A college student (Emily Blunt) is going home to Delaware for Christmas. In a moment of spontaneity, she decides to not drive home by bus but look for a ride.
She finds something appropriate on the college's ride board. What at first looks like a stroke of luck soon turns into the ride from hell when she oozes all the warmth and friendliness of the rudest person on Earth and the guy (Ashton Holmes) she is driving with turns out to be a wee bit creepy.
While he takes her on "the scenic route" through the woods in the dark in the middle of nowhere, she starts to realize that he isn't from Delaware at all and has a rather stalkerish interest in her.
That's not going to be her main concern for long, though. Suddenly, a car nearly crashes into theirs, leaving them stranded in the middle of nowhere with an oncoming cold front that would make walking back to the next gas station pretty dangerous. Strange thing about that car, too. It didn't leave any tire tracks.
Even stranger are the ghosts that are starting to appear to the two. It seems as if Very Bad Things have once happened on this stretch of road - the sort of things that like to repeat themselves with catastrophic consequences for anyone living passing by at the wrong time.
I have to admit that I approach contemporary US horror films with a certain trepidation. Too often have I been burned by dilettantish in all the wrong way indie flicks, boring gore fests or godawfully stupid mainstream fare.
But sometimes, good, suspenseful horror still does happen in the USA. I wouldn't necessarily expect it to be directed by Steven Soderbergh's regular assistant director and sometimes producer Gregory Jacobs, and produced by Soderbergh and George Clooney, but if they are happy to ignore their Academy Award baiting ways to make a fine, small film like this, I'm certainly not going to complain.
"Suspenseful" really is the important word here. Wind Chill is more interested in suspense than in being scary or disturbing, a fact which I am sure some people will dislike, but I am not one of them. The important thing to me is that the film is successful at being what it tries to achieve and that is something Wind Chill is.
Jacobs uses claustrophobia, understandable distrust and (happily for this snow lover) snow and cold to built his film's mood slowly but surely, keeping the right plot beats coming at the right time like every good genre filmmaker should. Nothing about this is very original, of course, but it just plain works for the economic 90 minutes running time. It's a very concentrated film with very clear ambitions, obviously made by people who were also very clear about how to achieve this ambition.

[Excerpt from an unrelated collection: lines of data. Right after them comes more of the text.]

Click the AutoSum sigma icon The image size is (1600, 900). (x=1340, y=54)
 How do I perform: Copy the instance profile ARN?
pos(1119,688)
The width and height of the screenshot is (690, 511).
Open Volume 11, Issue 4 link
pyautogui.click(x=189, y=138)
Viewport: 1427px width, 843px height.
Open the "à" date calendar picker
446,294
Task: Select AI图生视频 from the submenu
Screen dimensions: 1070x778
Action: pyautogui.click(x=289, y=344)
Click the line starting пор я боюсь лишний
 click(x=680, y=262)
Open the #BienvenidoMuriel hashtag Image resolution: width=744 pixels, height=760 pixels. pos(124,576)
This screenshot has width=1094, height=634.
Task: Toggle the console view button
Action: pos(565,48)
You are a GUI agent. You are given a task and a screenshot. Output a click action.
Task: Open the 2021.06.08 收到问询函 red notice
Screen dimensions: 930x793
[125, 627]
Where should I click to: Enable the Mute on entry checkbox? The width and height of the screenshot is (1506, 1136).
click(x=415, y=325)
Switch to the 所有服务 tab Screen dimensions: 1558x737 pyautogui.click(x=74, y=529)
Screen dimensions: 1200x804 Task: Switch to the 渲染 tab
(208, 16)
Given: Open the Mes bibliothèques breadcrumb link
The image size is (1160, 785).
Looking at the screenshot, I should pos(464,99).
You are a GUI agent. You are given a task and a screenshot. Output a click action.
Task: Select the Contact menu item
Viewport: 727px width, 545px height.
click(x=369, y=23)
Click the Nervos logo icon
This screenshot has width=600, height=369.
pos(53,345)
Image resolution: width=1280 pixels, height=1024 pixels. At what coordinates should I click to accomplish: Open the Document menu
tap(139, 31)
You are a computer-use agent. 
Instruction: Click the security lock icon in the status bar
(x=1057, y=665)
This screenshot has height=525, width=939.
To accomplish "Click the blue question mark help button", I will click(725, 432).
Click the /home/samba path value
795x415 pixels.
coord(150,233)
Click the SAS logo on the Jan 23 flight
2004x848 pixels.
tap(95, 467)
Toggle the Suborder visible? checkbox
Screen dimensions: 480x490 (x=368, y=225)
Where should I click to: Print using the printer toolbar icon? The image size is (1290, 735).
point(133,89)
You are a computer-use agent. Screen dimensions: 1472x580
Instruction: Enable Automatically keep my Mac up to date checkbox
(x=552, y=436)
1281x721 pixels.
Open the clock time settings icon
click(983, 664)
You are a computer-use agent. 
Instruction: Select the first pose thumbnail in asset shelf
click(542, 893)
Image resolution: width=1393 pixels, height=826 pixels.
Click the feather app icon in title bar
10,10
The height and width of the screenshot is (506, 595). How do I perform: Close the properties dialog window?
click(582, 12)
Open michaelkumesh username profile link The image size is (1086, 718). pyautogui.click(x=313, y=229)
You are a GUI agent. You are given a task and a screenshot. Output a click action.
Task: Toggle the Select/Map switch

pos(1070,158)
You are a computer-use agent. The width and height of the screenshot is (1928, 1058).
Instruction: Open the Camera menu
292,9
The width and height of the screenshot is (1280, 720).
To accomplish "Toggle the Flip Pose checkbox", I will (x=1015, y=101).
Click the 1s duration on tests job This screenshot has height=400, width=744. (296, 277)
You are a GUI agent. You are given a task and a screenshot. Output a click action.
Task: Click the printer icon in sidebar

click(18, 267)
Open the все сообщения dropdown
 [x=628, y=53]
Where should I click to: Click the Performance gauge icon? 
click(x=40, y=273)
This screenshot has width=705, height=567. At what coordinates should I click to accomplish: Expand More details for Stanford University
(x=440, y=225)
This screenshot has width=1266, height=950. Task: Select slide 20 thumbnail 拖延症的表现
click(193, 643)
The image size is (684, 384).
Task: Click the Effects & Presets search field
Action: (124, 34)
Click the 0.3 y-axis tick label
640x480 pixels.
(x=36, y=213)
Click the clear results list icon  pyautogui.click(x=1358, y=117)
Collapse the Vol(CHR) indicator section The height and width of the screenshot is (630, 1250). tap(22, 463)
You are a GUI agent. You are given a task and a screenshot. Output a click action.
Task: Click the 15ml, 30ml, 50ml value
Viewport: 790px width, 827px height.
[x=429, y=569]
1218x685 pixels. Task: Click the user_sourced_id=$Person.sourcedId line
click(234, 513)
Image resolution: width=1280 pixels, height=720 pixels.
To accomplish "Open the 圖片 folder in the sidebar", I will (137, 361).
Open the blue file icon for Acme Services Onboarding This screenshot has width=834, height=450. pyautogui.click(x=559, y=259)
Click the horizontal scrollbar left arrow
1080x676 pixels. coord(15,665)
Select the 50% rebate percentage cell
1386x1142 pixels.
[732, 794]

The whole "make a suspenseful horror film with only two main characters in claustrophobic whiteness" project could still have failed through the dubious skills of C&W Channel actors in way over their heads, but Blunt and Holmes (not being C&W Channel actors) give note perfect performances that make their not directly inspired character arcs tolerable enough, and their characters sympathetic. It could really give one hope for youngish actors.
Wind Chill is what I like to call a classical B picture - not the sort of film people will seek out in droves or call a work of genius, but the sort of film that will keep you enthralled for two hours if you are able to enjoy something simple and straightforward but not stupid.